● **DOCUMENT SEGMENT**
======

Radical anti-war and Palestine solidarity campaigners also focus on the plight of Palestinian, and more recently Lebanese, children. They write about the ‘war on children’ and how it will give rise to more suicide bombers. Banners on two recent demonstrations in London against Israel’s war in Lebanon showed pictures of injured or dead Lebanese kids, alongside messages saying, ‘Yo Blair, do something’. Anti-war activists laid children’s shoes outside Downing Street to try to wake Blair to the extent of the suffering in the Middle East. Even among radical activists, the demand is not so much for Palestinian liberty as for Western advocacy on behalf of Palestinian children. The demand is for the West to rein Israel in, in order to protect weak and vulnerable children. Here, activists end up calling both for more Western intervention in the Middle East – the last thing it needs, surely – while playing down the agency of the adults in the region, their ability to overcome their difficulties.
There has been a striking shift, it seems. Where once Western campaigners in the Middle East might have demanded that Israel recognise Palestinians’ national rights, today they call on it to respect Palestinian children’s rights. Where once activists offered solidarity to adult actors in the Middle East, today they offer pity and sympathy to the children of the region. Where once they might have exposed the West’s role in causing division and conflict, now they effectively call on Western institutions and organisations to become a surrogate parent to the Middle East in order to ‘save the children’. This has the effect of strengthening Western influence in the Middle East while weakening the say of the adults who live there. As Patricia Holland noted of earlier famine coverage, there is a logical flow from focusing on victimised children to demanding that the West, the parent figure, take on more responsibility for other states’ affairs:
‘In the act of looking at presentations [of victimised children], viewers recognise themselves as both adult and Western, as individuals with the ability to change a child’s life for the better…. The appeal is to the competence of Western civilisation, seen not as the controlling father, imposing the harsh disciplines of international finance, but as the nurturing mother, the Mother Countries.’
We should stop mothering the Middle East. In doing so Western observers disenfranchise the adults who live there – and it is those adults who are best placed to resolve both their own problems and the problems of their society, and to care for and lead their children. The people of the Middle East do not need surrogate parents for their kids. They need more freedom to determine their families’ and their societies’ affairs, and less patronising meddling by Western officials and commentators looking for a doe-eyed child they can coo over.
Brendan O’Neill is editor of spiked. This essay was published on spiked during the Israel-Lebanon War in 2006.

======

For each statement, say yes or no as to whether it agrees with the essay on Western campaigning for Middle East children, and quote the words that decide it. (a) Anti-war activists placed children's shoes outside Downing Street. (b) Banners at two London demonstrations showed pictures of injured or dead Palestinian children. (c) The essay holds that more Western intervention is what the Middle East needs. The lines that come next are separate material with no connection to the essay.

● **SUPPLIED MATERIAL**
======

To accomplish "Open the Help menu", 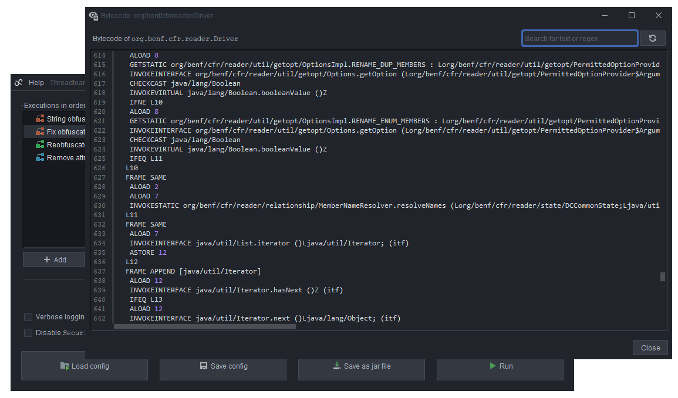I will pos(36,82).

======

● **SOLUTION BELOW**
(a) Yes: "Anti-war activists laid children’s shoes outside Downing Street"
(b) No: "showed pictures of injured or dead Lebanese kids"
(c) No: "the last thing it needs, surely"